The impact of centrifugation in primary care on pseudohyperkalaemia: a retrospective evaluation

Introduction

Pseudohyperkalaemia is a phenomenon characterized by apparently increased serum potassium concentration in vitro in the context of a normal in vivo blood potassium concentration. Commonly encountered causes include thrombocytosis, ‘leaky cell syndrome’ and preanalytical variables such as haemolysis, extremes of temperature and delays in sample centrifugation. ¹

The Clinical and Laboratory Standards Institute recommends that serum samples are centrifuged within two hours of collection to ensure acceptable sample integrity. ² The National Quality Standards Institute supports this by recommending that laboratory management should establish a procedure for the transport of samples which ensure they arrive within a timeframe appropriate to the nature of the requested examinations and are protected from deterioration. The use of serum separator tubes and their centrifugation in a correct and timely manner stabilizes the majority of biochemical analytes and helps overcome these problems. ³

Pseudohyperkalaemia causes uncertainty in the interpretation of increased serum potassium concentration, as it is often difficult to ascertain whether the occurrence of hyperkalaemia is genuine. A telephone conversation with the general practitioner (GP) or out-of-hours primary care service maybe required. The GP must decide whether repeat venepuncture is required (with rapid transport of the sample to the laboratory) resulting in inconvenience to the patient. In many such cases, the potassium concentration on repeat sampling is found to be within the reference interval. However, failure to undertake repeat sampling may result in failure to identify a true case of hyperkalaemia. ^4,5

An evaluation was carried out to investigate the impact of centrifugation of samples originating in primary care on pseudohyperkalaemia. We also investigated the ‘appropriateness’ of following-up patients with marked hyperkalaemia (potassium concentration >6.0 mmol/L).

Methods

The laboratory information system APEX (iSOFT, Banbury, Oxfordshire, UK) was interrogated for primary care serum potassium data from January to June 2010 (when <20% of samples were centrifuged at source) and January to June 2011 (when >95% of samples were centrifuged at source). All samples from the 86 GP practices across National Health Service Grampian were included. The total numbers of samples received exhibiting normokalaemia (potassium 3.5–5.2 mmol/L), hypokalaemia (potassium <3.5 mmol/L), moderate hyperkalaemia (potassium 5.3–6.0 mmol/L) and marked hyperkalaemia (potassium >6.0 mmol/L) both pre- and postimplementation were compared by Chi-squared contingency testing (Graphpad Prism 5, La Jolla, CA, USA). Clinical records on patients exhibiting marked hyperkalaemia were examined to ascertain the follow-up received by patients. If pseudohyperkalaemia was confirmed by the finding of normokalaemia (potassium 3.5–5.2 mmol/L) in a fresh repeat sample then the follow-up testing was classified as inappropriate since the original result was most likely due to a delay in sample centrifugation.

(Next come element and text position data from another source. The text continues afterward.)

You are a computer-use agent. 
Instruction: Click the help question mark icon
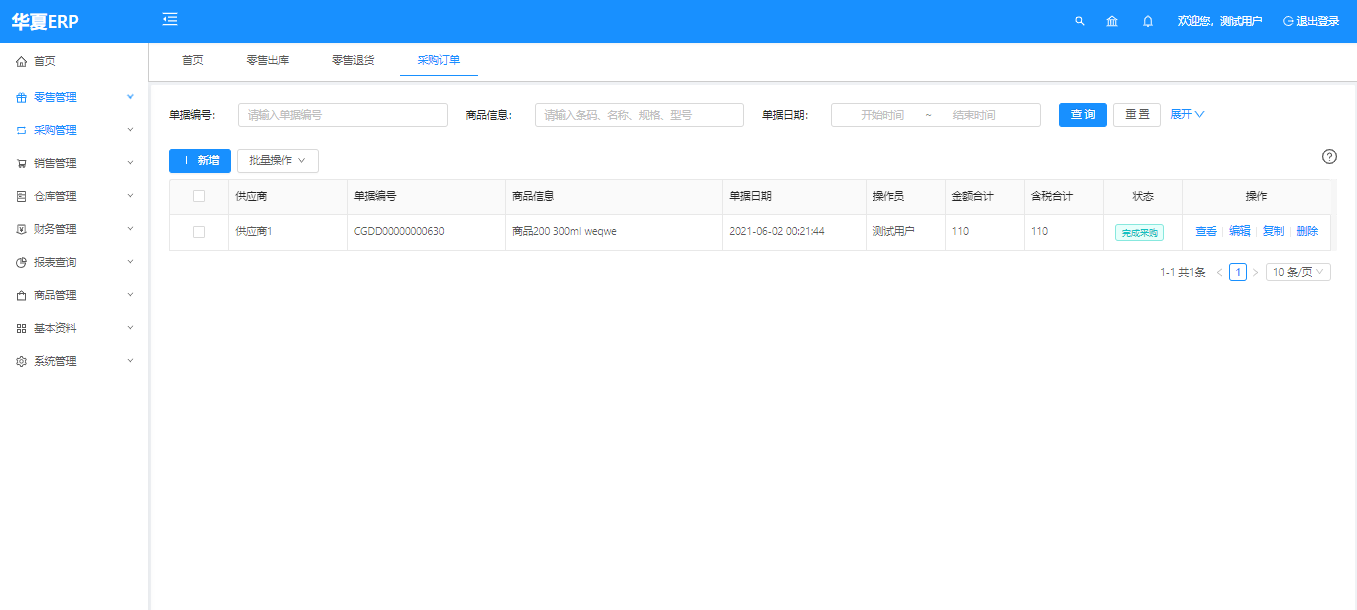(1329, 156)
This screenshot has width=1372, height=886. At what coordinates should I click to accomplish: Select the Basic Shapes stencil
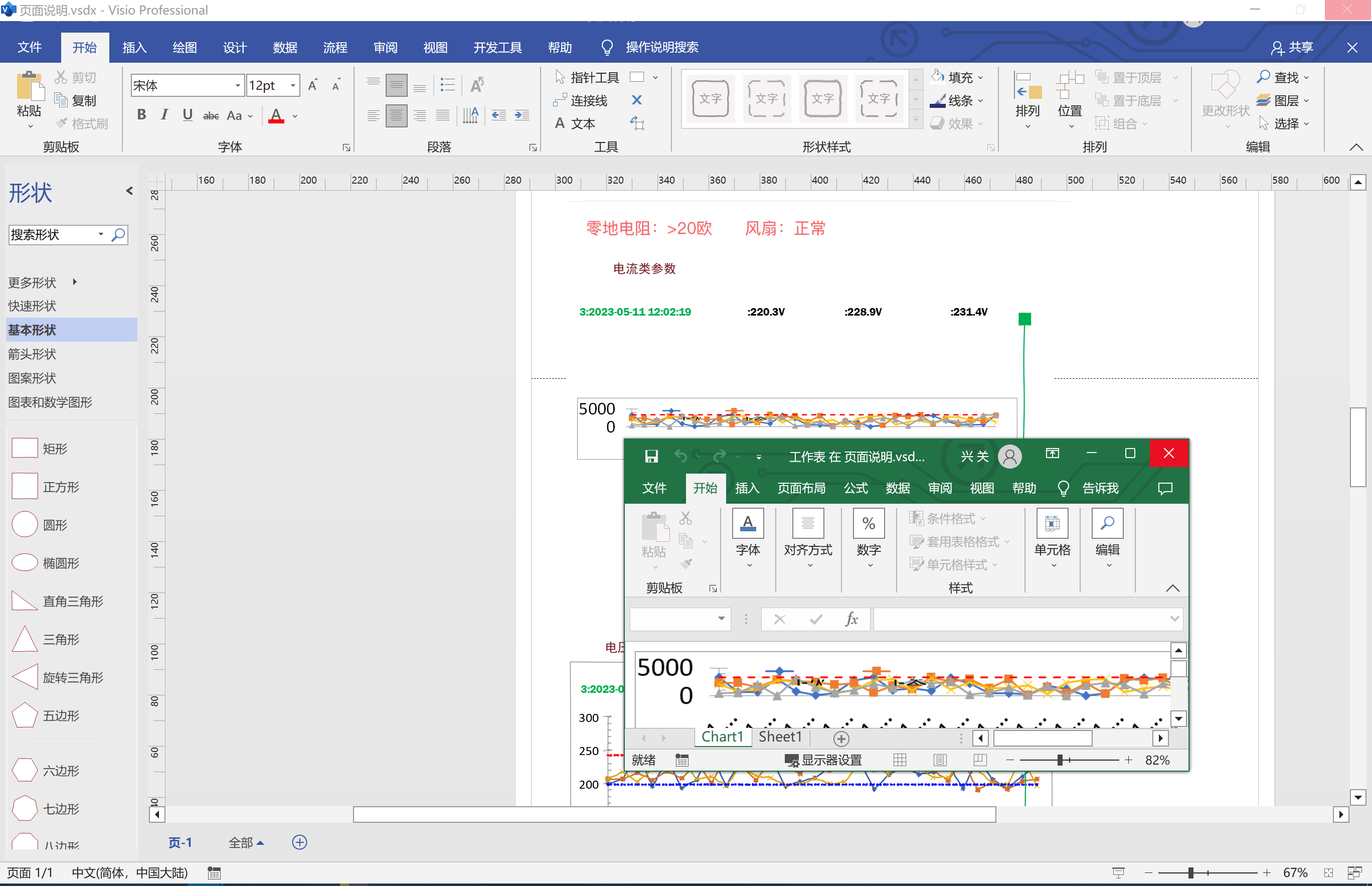click(32, 330)
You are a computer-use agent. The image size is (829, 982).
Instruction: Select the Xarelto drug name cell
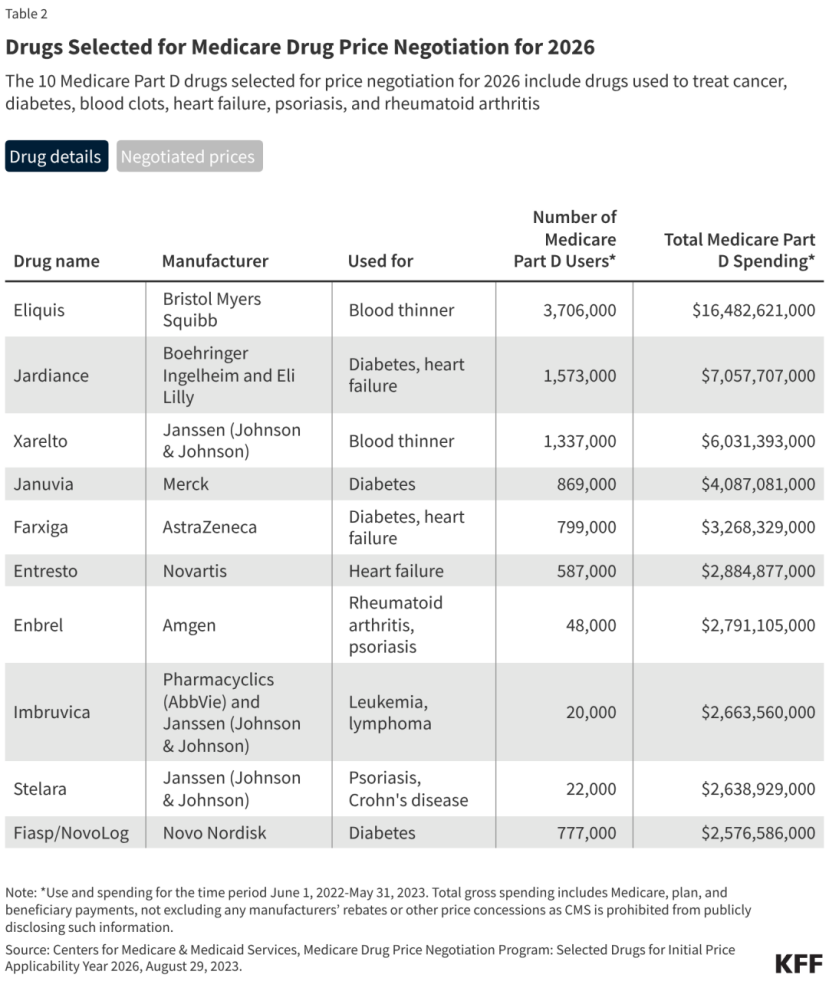[41, 441]
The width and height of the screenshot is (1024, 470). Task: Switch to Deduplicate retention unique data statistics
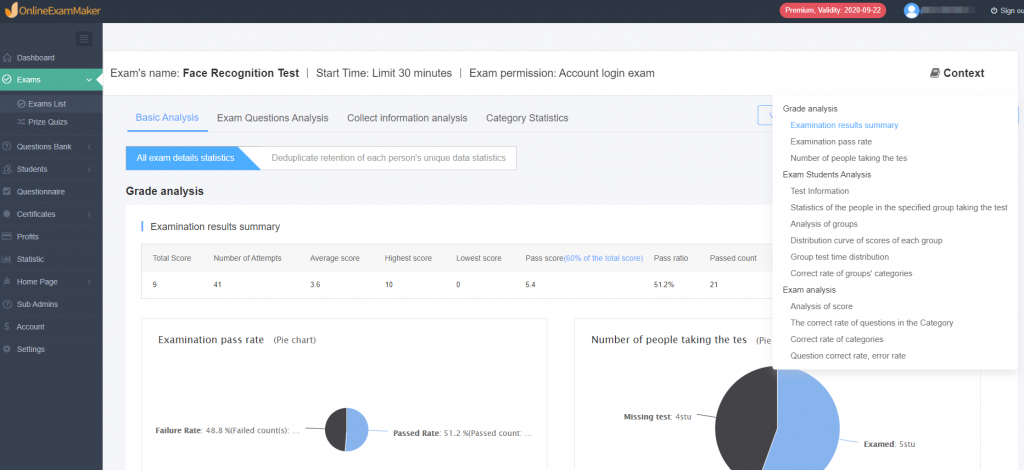click(x=388, y=158)
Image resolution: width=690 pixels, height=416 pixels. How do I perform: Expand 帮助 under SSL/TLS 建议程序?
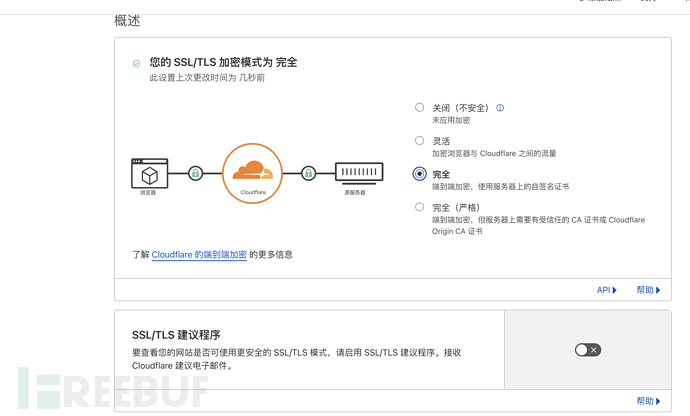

Conversely, if hyperkalaemia was confirmed on the repeat specimen, then the follow-up was deemed as appropriate.

Results

The total number of potassium measurements was similar in the six-month periods pre- and postimplementation of centrifugation in primary care (131,364 and 140,481, respectively). However, there were marked differences observed in the serum potassium concentrations obtained from these two groups (Table 1). There was a significant decrease in the number of samples exhibiting both marked and moderate hyperkalaemia following the implementation (P < 0.0001) and a significant increase in the number of samples exhibiting normokalaemia (P < 0.0001). There was no significant difference in the number of samples exhibiting hypokalaemia following the implementation (P = 0.7804).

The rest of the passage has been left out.